Prosegue la pubblicazione del “Diario di bordo” dalla Sea Watch 4, la nave dell’omonima Ong tedesca che presta soccorso ai migranti. Per leggere tutte le puntate, a mano a mano che saranno pubblicate, si può tenere d’occhio questa pagina.

Sono delle giornate concitate, queste. Dobbiamo fare in modo di preparare la nave per ogni evenienza, fare tutti gli ordini prima delle feste, quando i fornitori saranno in vacanza ed entreranno in vigore ulteriori restrizioni anti-Covid. Io sono il nostromo di Sea-Watch 4 e le mie responsabilità sono tante: gestisco i marinai, mi occupo delle esercitazioni e della manutenzione generale della nave, dagli apparati idraulici alla pulizia e le modifiche in coperta.

Siamo rimasti in pochi, in queste settimane, e io sono quello che si fermerà più a lungo. Non so cosa aspettarmi, a livello personale e umano, da questa esperienza. Per me è la prima volta su una nave che soccorre le persone e, anche se ho dedicato gli ultimi dieci anni della mia vita al volontariato, so che questa volta sarà diverso.

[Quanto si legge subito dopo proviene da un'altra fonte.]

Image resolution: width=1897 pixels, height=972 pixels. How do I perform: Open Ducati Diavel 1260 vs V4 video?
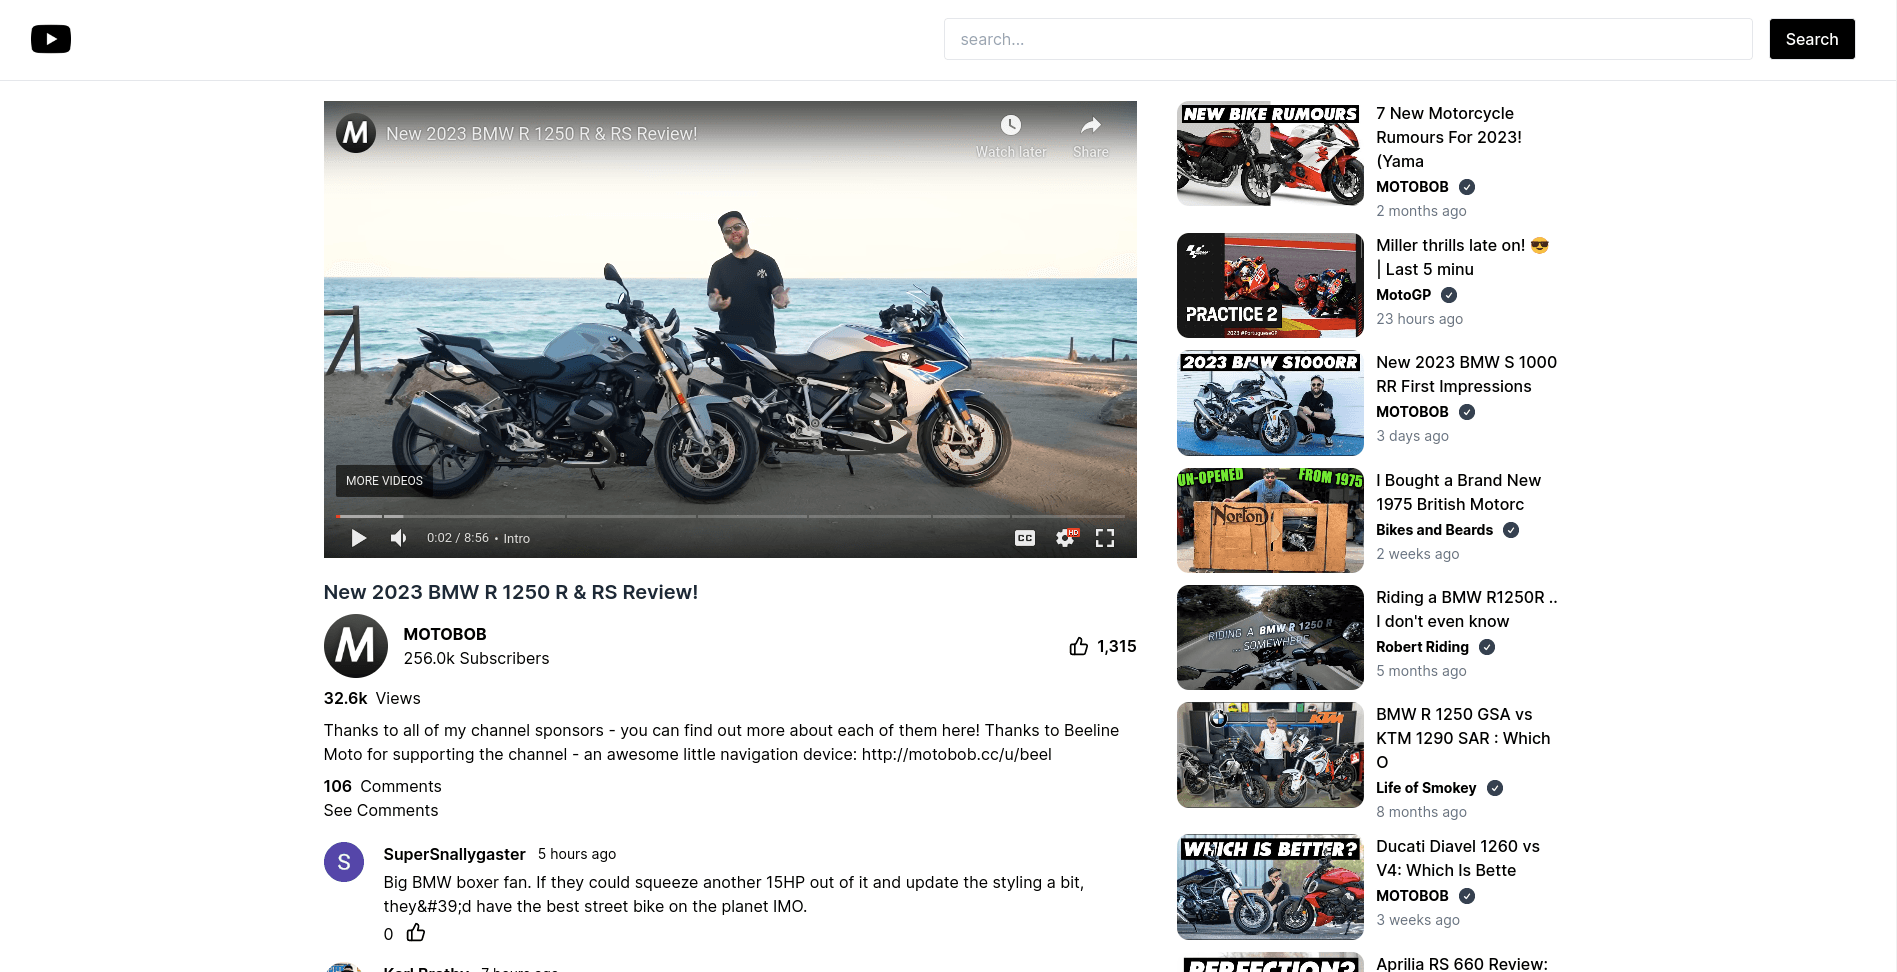1458,858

Per tre anni e mezzo ho lavorato sulla nave di una Ong che si occupa di salvaguardia della fauna marina. Io sono un subacqueo e un appassionato di vela e proteggere l’ambiente marino è sempre stata una mia priorità, così mi sono imbarcato con loro e ho trascorso gli ultimi due anni in Africa Occidentale. Facevo un po’ il poliziotto del mare, pattugliando le acque in cerca di pescherecci illegali per difendere delfini, balene, foche e tartarughe.

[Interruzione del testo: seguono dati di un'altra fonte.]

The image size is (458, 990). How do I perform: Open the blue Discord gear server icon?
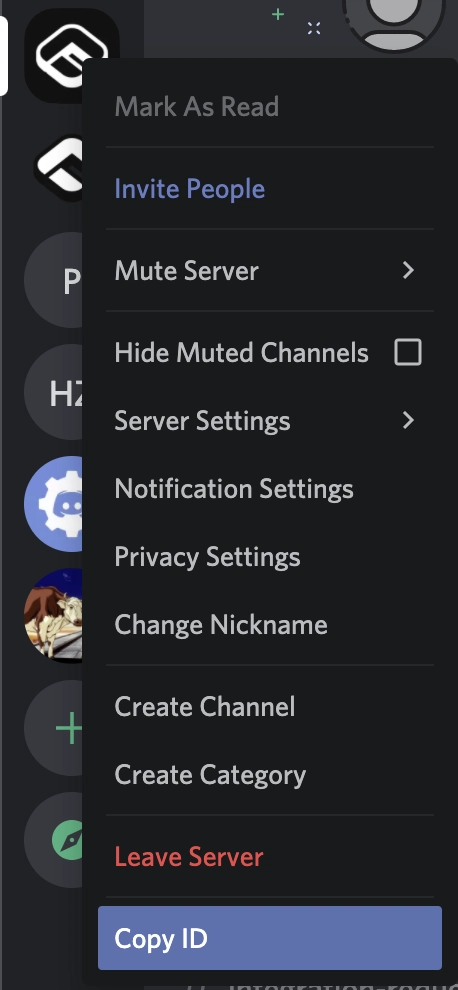coord(53,504)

Le tecniche hanno delle similitudini con quelle adottate dalle navi di ricerca e soccorso: c’è il pattugliamento, il lancio dei Rhib in acqua. Però la missione SAR è una cosa diversa: ti devi prendere cura delle persone che hai soccorso e portarle in salvo. Per questo parlo il più possibile con i miei compagni che sono stati a bordo quando la nave era operativa, ma per quante domande io possa fare penso che non arriverò mai a comprendere cosa si provi fino a quando non mi ci troverò in mezzo.

Per me era importante lavorare su una nave umanitaria. Io sono di Bergamo e dalle mie parti si sente parlare di soccorsi in mare per lo più in modo ostile e superficiale, come se i naufraghi non fossero esseri umani. Sentivo di dover fare qualcosa ed eccomi qui, su questa che adesso è la mia casa: una casa mobile che necessita di attenzioni e non può essere trascurata perché svolge un ruolo importantissimo.

Per questo il nostro impegno a bordo non è paragonabile a un lavoro qualsiasi. È una questione di assetto mentale: non esiste un orario in cui stacchi e te ne vai. C’è sempre bisogno di qualcosa e tu lo fai volentieri perché tutto è funzionale alle motivazioni che ti hanno spinto a candidarti come membro dell’equipaggio.

Io svolgo anche mansioni che esulano dal mio ruolo. Faccio da autista dell’automobile che abbiamo a disposizione. Capita quindi che mi debba svegliare alle quattro del mattino per accompagnare qualcuno all’aeroporto o che debba interrompere il mio lavoro per portare i membri dell’equipaggio a fare il test del Covid richiesto dal nostro protocollo.

Oggi, per esempio, stavo verniciando il copertone e ho dovuto mollare tutto per accompagnare un collega a fare il tampone. Passerò le feste lontano da casa ma ci sono abituato. È il quinto Natale di fila che trascorro via. Almeno questa volta sarò a Palermo, e non in Gabon, Liberia o Australia.